## Work to complete:
All of the entries must be duplicated exactly.

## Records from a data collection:
+++

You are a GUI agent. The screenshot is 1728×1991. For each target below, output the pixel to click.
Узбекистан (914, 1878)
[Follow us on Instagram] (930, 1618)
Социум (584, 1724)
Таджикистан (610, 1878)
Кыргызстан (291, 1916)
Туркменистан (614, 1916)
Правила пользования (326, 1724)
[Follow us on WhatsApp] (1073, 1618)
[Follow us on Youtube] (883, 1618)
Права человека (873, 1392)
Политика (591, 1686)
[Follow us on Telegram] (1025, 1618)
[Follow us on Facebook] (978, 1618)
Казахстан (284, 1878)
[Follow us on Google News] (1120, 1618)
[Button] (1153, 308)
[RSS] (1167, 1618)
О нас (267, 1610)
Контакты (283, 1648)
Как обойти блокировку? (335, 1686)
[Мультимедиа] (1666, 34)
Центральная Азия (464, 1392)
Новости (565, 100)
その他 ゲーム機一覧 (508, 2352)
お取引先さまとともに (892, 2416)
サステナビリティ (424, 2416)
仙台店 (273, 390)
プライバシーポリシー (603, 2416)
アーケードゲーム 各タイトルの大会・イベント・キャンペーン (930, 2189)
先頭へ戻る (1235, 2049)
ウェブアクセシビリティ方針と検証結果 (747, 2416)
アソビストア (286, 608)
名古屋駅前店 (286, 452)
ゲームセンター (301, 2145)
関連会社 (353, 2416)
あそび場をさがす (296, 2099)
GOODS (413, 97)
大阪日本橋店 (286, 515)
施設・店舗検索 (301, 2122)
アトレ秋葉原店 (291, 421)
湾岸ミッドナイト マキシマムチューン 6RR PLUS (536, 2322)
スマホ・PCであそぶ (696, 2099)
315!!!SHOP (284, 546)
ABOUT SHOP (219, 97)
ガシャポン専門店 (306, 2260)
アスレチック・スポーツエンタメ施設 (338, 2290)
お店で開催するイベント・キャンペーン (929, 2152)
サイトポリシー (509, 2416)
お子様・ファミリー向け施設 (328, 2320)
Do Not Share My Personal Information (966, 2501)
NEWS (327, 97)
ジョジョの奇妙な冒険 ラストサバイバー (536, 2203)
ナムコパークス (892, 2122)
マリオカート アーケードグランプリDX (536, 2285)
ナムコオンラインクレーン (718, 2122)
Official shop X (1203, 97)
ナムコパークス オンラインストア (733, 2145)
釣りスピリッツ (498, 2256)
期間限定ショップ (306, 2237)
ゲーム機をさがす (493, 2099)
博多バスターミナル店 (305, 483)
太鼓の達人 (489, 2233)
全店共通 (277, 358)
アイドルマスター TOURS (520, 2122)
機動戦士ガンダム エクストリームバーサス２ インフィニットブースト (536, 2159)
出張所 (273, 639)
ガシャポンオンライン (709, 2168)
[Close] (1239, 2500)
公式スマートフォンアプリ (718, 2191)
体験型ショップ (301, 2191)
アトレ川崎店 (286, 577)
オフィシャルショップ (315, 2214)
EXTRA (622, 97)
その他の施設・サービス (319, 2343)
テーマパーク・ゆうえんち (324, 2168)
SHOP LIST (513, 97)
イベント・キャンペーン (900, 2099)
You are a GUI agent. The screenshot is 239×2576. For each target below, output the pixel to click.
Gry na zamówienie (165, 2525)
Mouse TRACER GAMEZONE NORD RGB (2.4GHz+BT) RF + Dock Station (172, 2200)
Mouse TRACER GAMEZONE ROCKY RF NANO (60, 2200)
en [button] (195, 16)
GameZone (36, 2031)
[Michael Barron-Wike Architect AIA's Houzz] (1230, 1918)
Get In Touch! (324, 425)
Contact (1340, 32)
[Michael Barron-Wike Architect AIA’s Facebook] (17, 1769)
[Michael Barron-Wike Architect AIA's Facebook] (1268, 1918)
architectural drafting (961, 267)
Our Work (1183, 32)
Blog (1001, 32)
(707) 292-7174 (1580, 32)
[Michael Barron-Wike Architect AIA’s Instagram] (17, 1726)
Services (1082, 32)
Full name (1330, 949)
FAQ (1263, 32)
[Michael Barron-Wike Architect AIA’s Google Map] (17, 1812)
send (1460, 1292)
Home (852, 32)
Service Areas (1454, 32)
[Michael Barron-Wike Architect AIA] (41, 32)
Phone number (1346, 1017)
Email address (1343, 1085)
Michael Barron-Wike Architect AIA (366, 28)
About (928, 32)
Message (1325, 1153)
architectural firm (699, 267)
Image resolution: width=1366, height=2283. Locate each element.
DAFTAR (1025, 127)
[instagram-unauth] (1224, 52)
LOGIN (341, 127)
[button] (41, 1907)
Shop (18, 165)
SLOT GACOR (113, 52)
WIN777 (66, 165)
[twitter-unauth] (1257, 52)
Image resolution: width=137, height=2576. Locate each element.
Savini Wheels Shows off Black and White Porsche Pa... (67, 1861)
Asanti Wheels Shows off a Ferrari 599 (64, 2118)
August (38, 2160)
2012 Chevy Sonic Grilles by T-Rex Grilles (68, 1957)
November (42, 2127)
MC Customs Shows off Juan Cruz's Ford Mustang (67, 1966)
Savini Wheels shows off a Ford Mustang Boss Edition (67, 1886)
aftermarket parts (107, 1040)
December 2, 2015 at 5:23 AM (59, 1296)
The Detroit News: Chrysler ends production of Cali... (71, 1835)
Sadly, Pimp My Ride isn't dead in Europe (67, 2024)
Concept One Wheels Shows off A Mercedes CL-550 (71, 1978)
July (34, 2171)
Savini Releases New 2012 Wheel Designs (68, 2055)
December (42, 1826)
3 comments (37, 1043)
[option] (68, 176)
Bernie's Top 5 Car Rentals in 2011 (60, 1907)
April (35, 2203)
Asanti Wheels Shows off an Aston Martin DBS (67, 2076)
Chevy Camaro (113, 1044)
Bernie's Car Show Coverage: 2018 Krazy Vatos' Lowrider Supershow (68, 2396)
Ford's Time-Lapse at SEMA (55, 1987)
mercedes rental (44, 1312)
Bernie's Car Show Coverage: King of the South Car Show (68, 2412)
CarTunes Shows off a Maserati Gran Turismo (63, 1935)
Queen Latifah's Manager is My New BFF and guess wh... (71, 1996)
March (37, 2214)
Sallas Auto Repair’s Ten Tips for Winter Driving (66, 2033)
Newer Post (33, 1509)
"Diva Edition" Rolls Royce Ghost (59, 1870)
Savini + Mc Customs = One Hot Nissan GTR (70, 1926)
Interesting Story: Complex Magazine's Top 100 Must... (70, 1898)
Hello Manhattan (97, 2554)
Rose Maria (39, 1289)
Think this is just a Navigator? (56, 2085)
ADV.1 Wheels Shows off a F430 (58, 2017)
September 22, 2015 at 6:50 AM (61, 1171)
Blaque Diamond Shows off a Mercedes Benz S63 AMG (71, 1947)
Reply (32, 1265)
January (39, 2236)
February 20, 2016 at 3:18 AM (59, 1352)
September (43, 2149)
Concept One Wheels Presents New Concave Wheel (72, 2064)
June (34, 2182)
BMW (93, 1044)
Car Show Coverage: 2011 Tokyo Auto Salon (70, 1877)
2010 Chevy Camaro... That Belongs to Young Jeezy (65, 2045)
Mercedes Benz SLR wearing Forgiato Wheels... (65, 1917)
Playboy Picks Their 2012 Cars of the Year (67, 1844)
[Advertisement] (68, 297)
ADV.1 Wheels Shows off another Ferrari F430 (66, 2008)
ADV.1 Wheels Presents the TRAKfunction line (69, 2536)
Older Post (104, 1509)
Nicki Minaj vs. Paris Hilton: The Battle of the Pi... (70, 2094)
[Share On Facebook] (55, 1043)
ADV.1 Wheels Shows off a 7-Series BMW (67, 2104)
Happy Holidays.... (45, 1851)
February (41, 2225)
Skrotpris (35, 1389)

+++

## Exercise answer:
You are a GUI agent. The screenshot is 1728×1991. For each target below, output the pixel to click.
Узбекистан (914, 1878)
[Follow us on Instagram] (930, 1618)
Социум (584, 1724)
Таджикистан (610, 1878)
Кыргызстан (291, 1916)
Туркменистан (614, 1916)
Правила пользования (326, 1724)
[Follow us on WhatsApp] (1073, 1618)
[Follow us on Youtube] (883, 1618)
Права человека (873, 1392)
Политика (591, 1686)
[Follow us on Telegram] (1025, 1618)
[Follow us on Facebook] (978, 1618)
Казахстан (284, 1878)
[Follow us on Google News] (1120, 1618)
[Button] (1153, 308)
[RSS] (1167, 1618)
О нас (267, 1610)
Контакты (283, 1648)
Как обойти блокировку? (335, 1686)
[Мультимедиа] (1666, 34)
Центральная Азия (464, 1392)
Новости (565, 100)
その他 ゲーム機一覧 (508, 2352)
お取引先さまとともに (892, 2416)
サステナビリティ (424, 2416)
仙台店 (273, 390)
プライバシーポリシー (603, 2416)
アーケードゲーム 各タイトルの大会・イベント・キャンペーン (930, 2189)
先頭へ戻る (1235, 2049)
ウェブアクセシビリティ方針と検証結果 (747, 2416)
アソビストア (286, 608)
名古屋駅前店 (286, 452)
ゲームセンター (301, 2145)
関連会社 (353, 2416)
あそび場をさがす (296, 2099)
GOODS (413, 97)
大阪日本橋店 (286, 515)
施設・店舗検索 (301, 2122)
アトレ秋葉原店 (291, 421)
湾岸ミッドナイト マキシマムチューン 6RR PLUS (536, 2322)
スマホ・PCであそぶ (696, 2099)
315!!!SHOP (284, 546)
ABOUT SHOP (219, 97)
ガシャポン専門店 (306, 2260)
アスレチック・スポーツエンタメ施設 (338, 2290)
お店で開催するイベント・キャンペーン (929, 2152)
サイトポリシー (509, 2416)
お子様・ファミリー向け施設 (328, 2320)
Do Not Share My Personal Information (966, 2501)
NEWS (327, 97)
ジョジョの奇妙な冒険 ラストサバイバー (536, 2203)
ナムコパークス (892, 2122)
マリオカート アーケードグランプリDX (536, 2285)
ナムコオンラインクレーン (718, 2122)
Official shop X (1203, 97)
ナムコパークス オンラインストア (733, 2145)
釣りスピリッツ (498, 2256)
期間限定ショップ (306, 2237)
ゲーム機をさがす (493, 2099)
博多バスターミナル店 (305, 483)
太鼓の達人 (489, 2233)
全店共通 (277, 358)
アイドルマスター TOURS (520, 2122)
機動戦士ガンダム エクストリームバーサス２ インフィニットブースト (536, 2159)
出張所 (273, 639)
ガシャポンオンライン (709, 2168)
[Close] (1239, 2500)
公式スマートフォンアプリ (718, 2191)
体験型ショップ (301, 2191)
アトレ川崎店 (286, 577)
オフィシャルショップ (315, 2214)
EXTRA (622, 97)
その他の施設・サービス (319, 2343)
テーマパーク・ゆうえんち (324, 2168)
SHOP LIST (513, 97)
イベント・キャンペーン (900, 2099)
You are a GUI agent. The screenshot is 239×2576. For each target below, output the pixel to click.
Gry na zamówienie (165, 2525)
Mouse TRACER GAMEZONE NORD RGB (2.4GHz+BT) RF + Dock Station (172, 2200)
Mouse TRACER GAMEZONE ROCKY RF NANO (60, 2200)
en [button] (195, 16)
GameZone (36, 2031)
[Michael Barron-Wike Architect AIA's Houzz] (1230, 1918)
Get In Touch! (324, 425)
Contact (1340, 32)
[Michael Barron-Wike Architect AIA’s Facebook] (17, 1769)
[Michael Barron-Wike Architect AIA's Facebook] (1268, 1918)
architectural drafting (961, 267)
Our Work (1183, 32)
Blog (1001, 32)
(707) 292-7174 (1580, 32)
[Michael Barron-Wike Architect AIA’s Instagram] (17, 1726)
Services (1082, 32)
Full name (1330, 949)
FAQ (1263, 32)
[Michael Barron-Wike Architect AIA’s Google Map] (17, 1812)
send (1460, 1292)
Home (852, 32)
Service Areas (1454, 32)
[Michael Barron-Wike Architect AIA] (41, 32)
Phone number (1346, 1017)
Email address (1343, 1085)
Michael Barron-Wike Architect AIA (366, 28)
About (928, 32)
Message (1325, 1153)
architectural firm (699, 267)
Image resolution: width=1366, height=2283. Locate each element.
DAFTAR (1025, 127)
[instagram-unauth] (1224, 52)
LOGIN (341, 127)
[button] (41, 1907)
Shop (18, 165)
SLOT GACOR (113, 52)
WIN777 (66, 165)
[twitter-unauth] (1257, 52)
Image resolution: width=137, height=2576. Locate each element.
Savini Wheels Shows off Black and White Porsche Pa... (67, 1861)
Asanti Wheels Shows off a Ferrari 599 (64, 2118)
August (38, 2160)
2012 Chevy Sonic Grilles by T-Rex Grilles (68, 1957)
November (42, 2127)
MC Customs Shows off Juan Cruz's Ford Mustang (67, 1966)
Savini Wheels shows off a Ford Mustang Boss Edition (67, 1886)
aftermarket parts (107, 1040)
December 2, 2015 at 5:23 AM (59, 1296)
The Detroit News: Chrysler ends production of Cali... (71, 1835)
Sadly, Pimp My Ride isn't dead in Europe (67, 2024)
Concept One Wheels Shows off A Mercedes CL-550 (71, 1978)
July (34, 2171)
Savini Releases New 2012 Wheel Designs (68, 2055)
December (42, 1826)
3 comments (37, 1043)
[option] (68, 176)
Bernie's Top 5 Car Rentals in 2011 (60, 1907)
April (35, 2203)
Asanti Wheels Shows off an Aston Martin DBS (67, 2076)
Chevy Camaro (113, 1044)
Bernie's Car Show Coverage: 2018 Krazy Vatos' Lowrider Supershow (68, 2396)
Ford's Time-Lapse at SEMA (55, 1987)
mercedes rental (44, 1312)
Bernie's Car Show Coverage: King of the South Car Show (68, 2412)
CarTunes Shows off a Maserati Gran Turismo (63, 1935)
Queen Latifah's Manager is My New BFF and guess wh... (71, 1996)
March (37, 2214)
Sallas Auto Repair’s Ten Tips for Winter Driving (66, 2033)
Newer Post (33, 1509)
"Diva Edition" Rolls Royce Ghost (59, 1870)
Savini + Mc Customs = One Hot Nissan GTR (70, 1926)
Interesting Story: Complex Magazine's Top 100 Must... (70, 1898)
Hello Manhattan (97, 2554)
Rose Maria (39, 1289)
Think this is just a Navigator? (56, 2085)
ADV.1 Wheels Shows off a F430 (58, 2017)
September 22, 2015 at 6:50 AM (61, 1171)
Blaque Diamond Shows off a Mercedes Benz S63 AMG (71, 1947)
Reply (32, 1265)
January (39, 2236)
February 20, 2016 at 3:18 AM (59, 1352)
September (43, 2149)
Concept One Wheels Presents New Concave Wheel (72, 2064)
June (34, 2182)
BMW (93, 1044)
Car Show Coverage: 2011 Tokyo Auto Salon (70, 1877)
2010 Chevy Camaro... That Belongs to Young Jeezy (65, 2045)
Mercedes Benz SLR wearing Forgiato Wheels... (65, 1917)
Playboy Picks Their 2012 Cars of the Year (67, 1844)
[Advertisement] (68, 297)
ADV.1 Wheels Shows off another Ferrari F430 (66, 2008)
ADV.1 Wheels Presents the TRAKfunction line (69, 2536)
Older Post (104, 1509)
Nicki Minaj vs. Paris Hilton: The Battle of the Pi... (70, 2094)
[Share On Facebook] (55, 1043)
ADV.1 Wheels Shows off a 7-Series BMW (67, 2104)
Happy Holidays.... (45, 1851)
February (41, 2225)
Skrotpris (35, 1389)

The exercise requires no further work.